Let $f: \mathbb{R}^n \to \mathbb{R}^n$ such that
- $f$ is invariant w.r.t. addition of scalars: $\forall x \in \mathbb{R}^n, \lambda \in \mathbb{R}: f(x + \lambda) = f(x)$, and
- $f$ is periodic in each coordinate with period $L > 0$: For $i = 1, \dots, n$ and $x \in \mathbb{R}^n$: $f(x_1, \dots, x_{i-1}, x_i + L, x_{i+1}, \dots, x_n) = f(x)$.

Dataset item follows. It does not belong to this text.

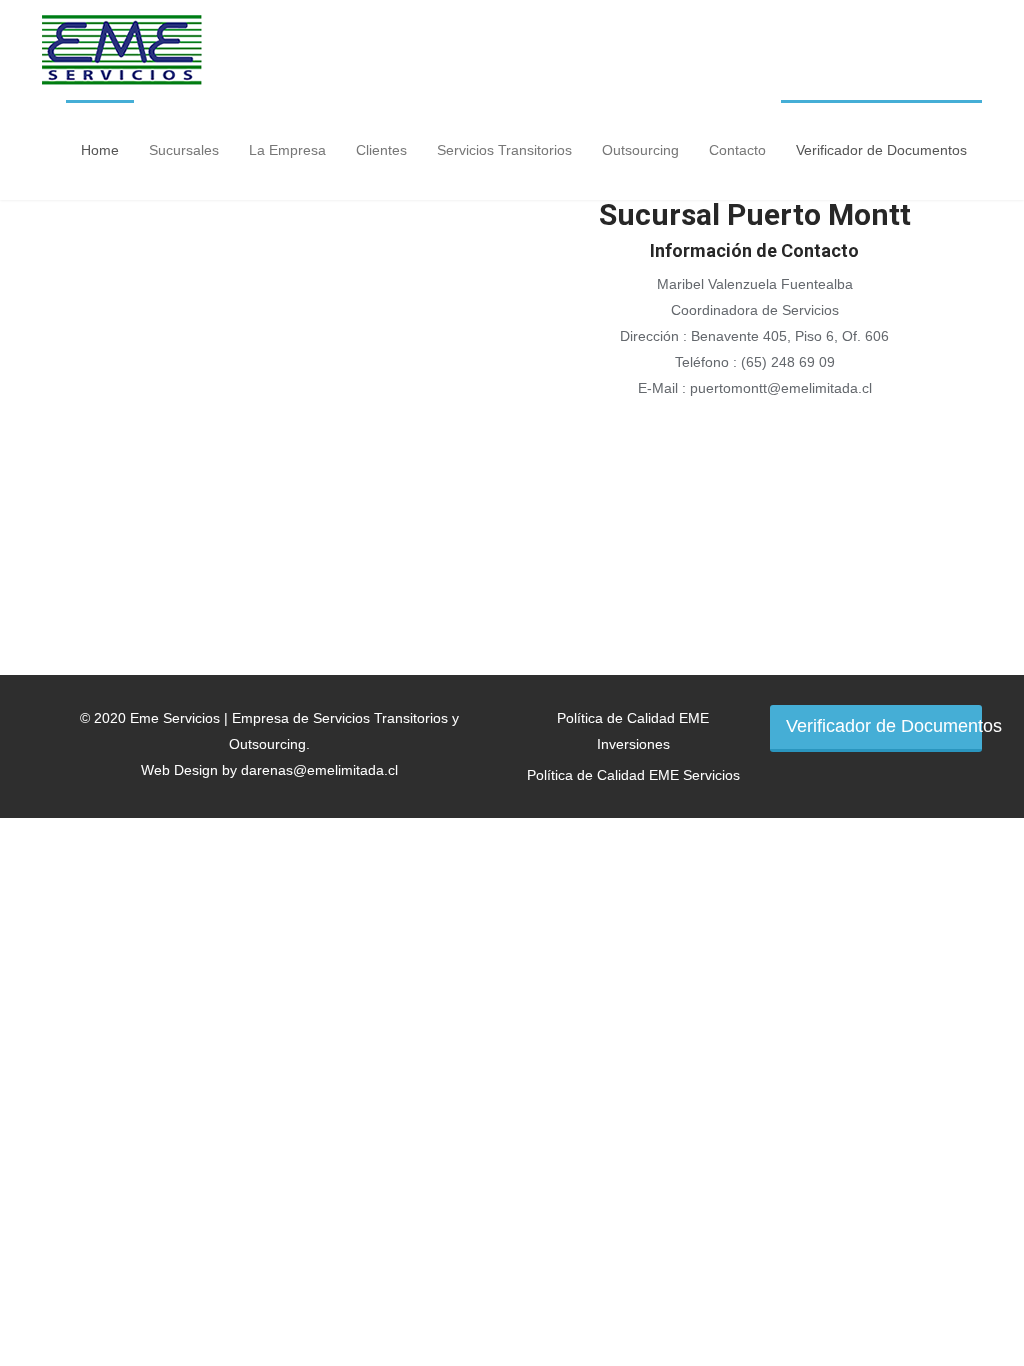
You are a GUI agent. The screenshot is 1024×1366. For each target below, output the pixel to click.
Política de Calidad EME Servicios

I've been trying to find a simple representation of such functions, but have been stuck for a bit now. I've done the following so far:
Let $\mathbb{1} \in \mathbb{R}^n$ be the constant vector of ones. Clearly, $f$ is uniquely determined by its values on $\mathbb{1}^\perp$, as $f(x) = f(x - \bar{x})$ and $\mathbb{1}^\top (x - \bar{x}) = \sum_{i=1}^n (x_i - \bar{x}) = 0$. Combined with periodicity in each coordinate, $f$ is uniquely determined by its values on the intersection of some $n$-dimensional cube (say e.g. $[-1, 0] \times [0, 1]^{n-1}$) and $\mathbb{1}^\perp$. However, the values on this intersection still cannot be chosen freely as there are some constraints left by combining 1. and 2.: For any $i =1, \dots, n$: $$f(x - \bar{x}) = f\left(x_1 - \bar{x} - \frac{L}{n}, \dots, x_i - \bar{x} + \frac{(n-1)L}{n}, \dots, x_n - \bar{x} - \frac{L}{n}\right).$$
For $n=2$, these constraints should simply boil down to $f$ being $L/2$-periodic in each coordinate on $\mathbb{1}^\perp$, so - if I'm not mistaken - any such $f$ can precisely be written as $$f(x) = g\left( (x - \bar{x})\text{ mod }\frac{L}{2}\right), \qquad (\ast)$$ where $g: [0, L/2)^2 \to \mathbb{R}^2$ can be chosen arbitrarily (Edit: $g$ permutation equivariant).
I was wondering if this generalizes to $n > 2$ in some way, i.e. if one can find anything reasonably simple that is similar to $(\ast)$. Any help, also a negative answer, would be very much appreciated:)
Edit: I forgot to mention that I also need
- $f$ is permutation equivariant, i.e. for all permutation matrices $P \in \mathbb{R}^{n \times n}$: $f(Px) = Pf(x)$.